=== TO DO ===
Line filter on the word "icon": copy each matching line from the entries.

=== Stored data ===
# # # # # # #

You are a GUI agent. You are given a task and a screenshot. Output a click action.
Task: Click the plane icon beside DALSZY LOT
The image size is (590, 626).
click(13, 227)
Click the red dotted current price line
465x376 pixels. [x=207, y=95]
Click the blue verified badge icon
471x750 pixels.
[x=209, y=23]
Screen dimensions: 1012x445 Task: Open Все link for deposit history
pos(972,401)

# # # # # # #

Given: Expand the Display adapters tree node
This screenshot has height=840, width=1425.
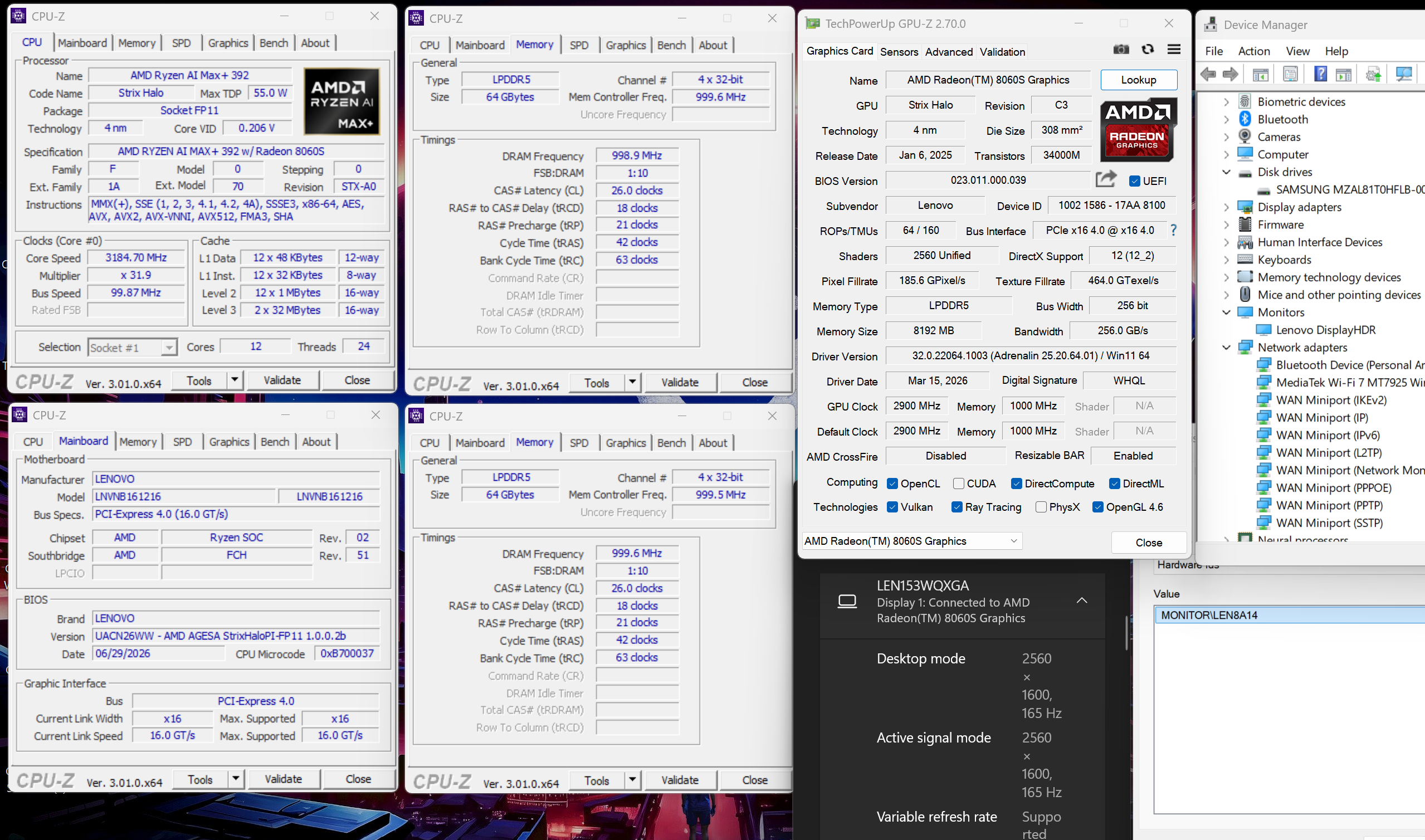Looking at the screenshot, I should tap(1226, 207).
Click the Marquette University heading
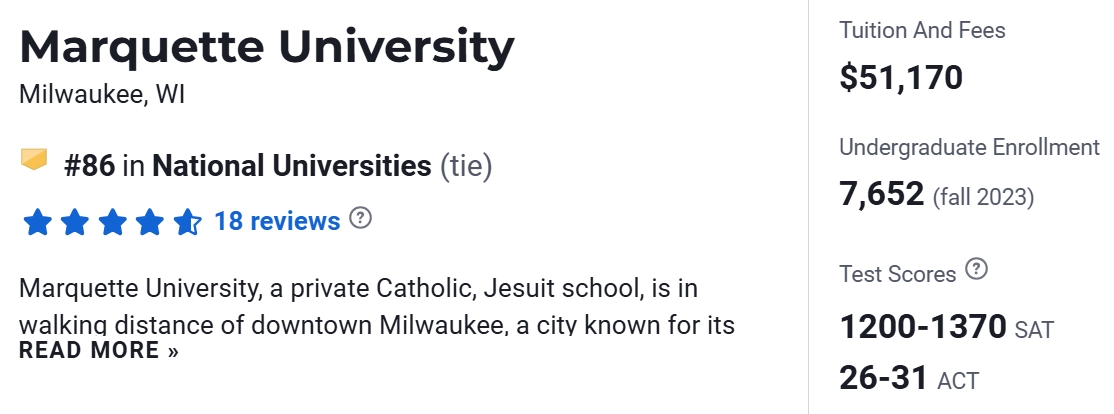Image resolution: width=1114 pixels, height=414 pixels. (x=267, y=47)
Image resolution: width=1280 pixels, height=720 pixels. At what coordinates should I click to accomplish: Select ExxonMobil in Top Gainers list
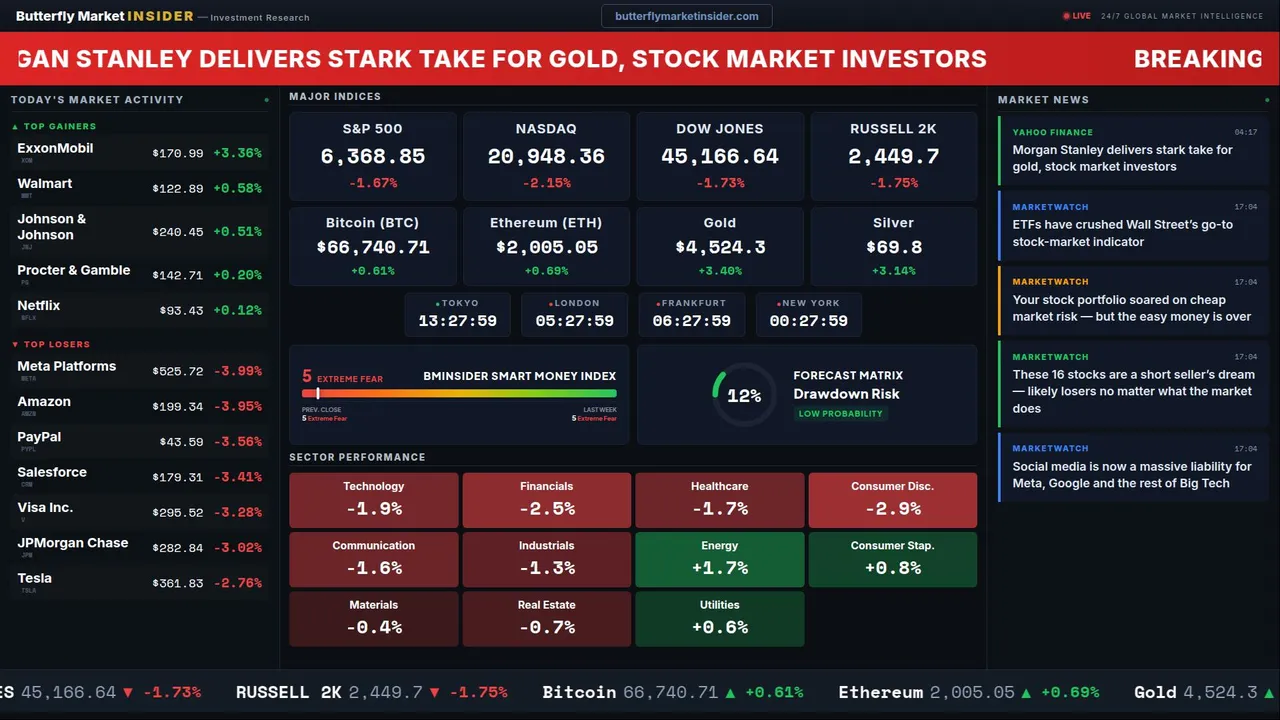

# # # # # # #

=== ANSWER TO THIS PROBLEM ===
Task: Click the plane icon beside DALSZY LOT
Click the blue verified badge icon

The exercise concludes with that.